EL CALLEJÓN DE LOS PECADOS

Es joven. Acaba de ser una niña, y aún puede vérsela caminar despacio con sus trenzas rubias y sus zoquetes blancos. El verano sofoca. Ni siquiera a la noche el fresco llega para calmar el nerviosismo de la ciudad. Ella tiene puesto un vestido celeste de algodón, de esos que se abotonan por el frente, y lleva su carterita colgando del brazo. Las doce de la noche no es hora para que una chica como ella ande sola por esos callejones, en los que la ciudad olvida la civilización y revive su pasado salvaje. A ella no parece preocuparle. La juventud es mala consejera en cuestiones de cuidado y seguridad.

Él no es viejo, pero pasó los cuarenta. Está tirado, entre cartones y trapos, debajo de una gotera que le humedece la espalda. Bajo el cielo de estrellas su vida no vale nada; o casi nada. Espera, duerme, sueña pesadillas de alcohol y vomita; si, vomita seguido, pero sin sustancia porque casi nunca come. La ve doblar la esquina del callejón, internarse en sus dominios; se sobresalta, se agazapa. Espera.

Ella cruza desprevenida frente al bulto de harapos que es él en ese momento y él se abalanza. Salta sobre ella como un tigre, desconocido de tanta fuerza. La sujeta, forcejean casi nada. La tira contra la pared húmeda de agua y orina. Él la amordaza con una mano, y con la otra hurga debajo del vestido celeste de algodón buscando desgarrar la única prenda que separa su carne sucia de esa carne blanca y suave. No encuentra nada. «Que raro…» piensa, justo antes de meter su antihigiénica virilidad en esa herida casi virgen que se abre en la entrepierna de ella, tibia, palpitante de excitación involuntaria. Todo dura unos segundos, un minuto quizás. Y acaba.

Ella sale corriendo y él queda tendido nuevamente contra la pared, entre los cartones y los trapos sucios. No tiene voluntad ni para acomodarse los pantalones, no es necesario porque nadie lo mira. Y se duerme.
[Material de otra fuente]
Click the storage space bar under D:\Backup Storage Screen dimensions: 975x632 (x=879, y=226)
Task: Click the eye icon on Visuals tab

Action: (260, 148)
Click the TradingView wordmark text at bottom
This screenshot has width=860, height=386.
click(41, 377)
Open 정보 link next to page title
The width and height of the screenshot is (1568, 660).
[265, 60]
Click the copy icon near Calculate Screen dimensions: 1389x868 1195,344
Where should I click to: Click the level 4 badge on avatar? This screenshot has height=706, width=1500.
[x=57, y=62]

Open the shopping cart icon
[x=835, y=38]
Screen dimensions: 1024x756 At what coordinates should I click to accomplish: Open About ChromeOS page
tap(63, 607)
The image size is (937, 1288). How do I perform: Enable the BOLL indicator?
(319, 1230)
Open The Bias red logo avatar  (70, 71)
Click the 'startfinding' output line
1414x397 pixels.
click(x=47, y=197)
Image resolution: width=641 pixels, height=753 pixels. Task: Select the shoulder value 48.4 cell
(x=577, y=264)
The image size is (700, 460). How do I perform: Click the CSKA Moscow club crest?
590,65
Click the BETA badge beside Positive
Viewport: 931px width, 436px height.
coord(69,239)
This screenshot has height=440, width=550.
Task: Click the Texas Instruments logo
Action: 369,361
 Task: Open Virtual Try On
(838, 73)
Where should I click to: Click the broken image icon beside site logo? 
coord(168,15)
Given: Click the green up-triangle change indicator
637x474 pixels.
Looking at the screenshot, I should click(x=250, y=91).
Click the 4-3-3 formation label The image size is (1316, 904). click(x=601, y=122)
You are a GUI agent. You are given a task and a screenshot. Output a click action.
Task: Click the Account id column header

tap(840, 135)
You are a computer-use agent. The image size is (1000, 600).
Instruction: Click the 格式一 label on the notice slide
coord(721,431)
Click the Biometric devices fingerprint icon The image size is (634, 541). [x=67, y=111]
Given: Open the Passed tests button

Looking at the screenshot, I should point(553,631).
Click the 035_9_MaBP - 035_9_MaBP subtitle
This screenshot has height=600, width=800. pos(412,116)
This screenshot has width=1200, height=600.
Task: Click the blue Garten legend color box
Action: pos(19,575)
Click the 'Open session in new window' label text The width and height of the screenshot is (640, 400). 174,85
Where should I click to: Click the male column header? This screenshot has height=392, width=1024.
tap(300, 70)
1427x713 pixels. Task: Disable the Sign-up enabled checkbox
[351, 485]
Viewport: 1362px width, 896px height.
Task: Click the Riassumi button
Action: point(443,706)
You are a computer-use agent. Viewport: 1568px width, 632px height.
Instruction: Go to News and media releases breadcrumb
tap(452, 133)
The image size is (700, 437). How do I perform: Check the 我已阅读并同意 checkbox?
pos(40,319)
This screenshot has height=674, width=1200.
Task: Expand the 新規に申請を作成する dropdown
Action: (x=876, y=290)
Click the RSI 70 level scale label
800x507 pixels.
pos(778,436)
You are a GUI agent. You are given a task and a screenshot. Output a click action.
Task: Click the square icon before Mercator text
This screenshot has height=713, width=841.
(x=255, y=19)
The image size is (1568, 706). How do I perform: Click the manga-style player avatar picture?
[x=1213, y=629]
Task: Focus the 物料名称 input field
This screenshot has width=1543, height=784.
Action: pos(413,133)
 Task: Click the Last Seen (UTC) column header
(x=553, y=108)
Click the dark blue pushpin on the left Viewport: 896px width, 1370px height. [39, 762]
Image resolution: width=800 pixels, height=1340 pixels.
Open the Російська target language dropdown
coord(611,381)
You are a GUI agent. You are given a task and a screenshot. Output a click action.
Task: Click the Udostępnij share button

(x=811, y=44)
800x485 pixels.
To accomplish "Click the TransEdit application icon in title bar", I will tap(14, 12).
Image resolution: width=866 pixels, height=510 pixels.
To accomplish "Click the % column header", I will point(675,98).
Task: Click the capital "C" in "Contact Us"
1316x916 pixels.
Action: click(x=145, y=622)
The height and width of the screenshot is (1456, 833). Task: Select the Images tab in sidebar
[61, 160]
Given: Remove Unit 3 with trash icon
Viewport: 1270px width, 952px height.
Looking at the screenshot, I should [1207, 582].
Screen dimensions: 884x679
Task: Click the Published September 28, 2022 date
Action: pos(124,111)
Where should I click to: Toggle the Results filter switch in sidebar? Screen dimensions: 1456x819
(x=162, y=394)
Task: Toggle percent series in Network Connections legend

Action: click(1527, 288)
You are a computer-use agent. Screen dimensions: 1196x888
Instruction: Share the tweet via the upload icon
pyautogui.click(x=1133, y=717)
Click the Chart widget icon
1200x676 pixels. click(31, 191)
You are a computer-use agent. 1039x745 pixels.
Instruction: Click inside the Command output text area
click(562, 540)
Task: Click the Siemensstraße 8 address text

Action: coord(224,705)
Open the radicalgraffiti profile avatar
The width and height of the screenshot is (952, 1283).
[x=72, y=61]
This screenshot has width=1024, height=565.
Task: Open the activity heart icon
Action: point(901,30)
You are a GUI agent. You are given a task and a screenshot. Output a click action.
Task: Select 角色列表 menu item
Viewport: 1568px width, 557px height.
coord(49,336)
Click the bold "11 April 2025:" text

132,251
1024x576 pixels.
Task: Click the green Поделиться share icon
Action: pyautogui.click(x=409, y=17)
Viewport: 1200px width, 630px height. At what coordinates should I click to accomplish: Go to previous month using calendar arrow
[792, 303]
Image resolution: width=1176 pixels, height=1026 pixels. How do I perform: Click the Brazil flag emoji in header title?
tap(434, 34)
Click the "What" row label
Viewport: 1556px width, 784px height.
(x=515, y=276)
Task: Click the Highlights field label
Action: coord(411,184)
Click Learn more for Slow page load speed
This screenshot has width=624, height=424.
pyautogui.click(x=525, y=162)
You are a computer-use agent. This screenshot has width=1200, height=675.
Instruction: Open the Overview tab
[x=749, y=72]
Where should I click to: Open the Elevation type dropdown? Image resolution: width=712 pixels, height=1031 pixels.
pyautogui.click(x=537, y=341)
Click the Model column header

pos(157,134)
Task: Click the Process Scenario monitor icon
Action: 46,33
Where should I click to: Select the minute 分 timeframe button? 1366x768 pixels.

Ese día no sale nada en los diarios, ninguna denuncia olvidada en una seccional. El calor vuelve, calienta la mañana y abrasa el mediodía; la siesta es insoportable y los acondicionadores de aire sobrecargan la central eléctrica. Otro día más, otro igual. Cuando el sol se cansa de calentar, llega la noche, pero no refresca. Cerca de las doce menos cuarto ella sale de su casa con un vestido rosa de algodón, de esos que se abotonan por el frente. Camina sin prisa, con paso uniforme y sonoro. Camina un buen rato alejándose de su barrio. Pasada la medianoche, llega al callejón. Mira para uno y otro lado, se asegura de que nadie esté mirando y, con un rápido movimiento, se quita la bombacha blanca y la guarda en la carterita que cuelga de su brazo.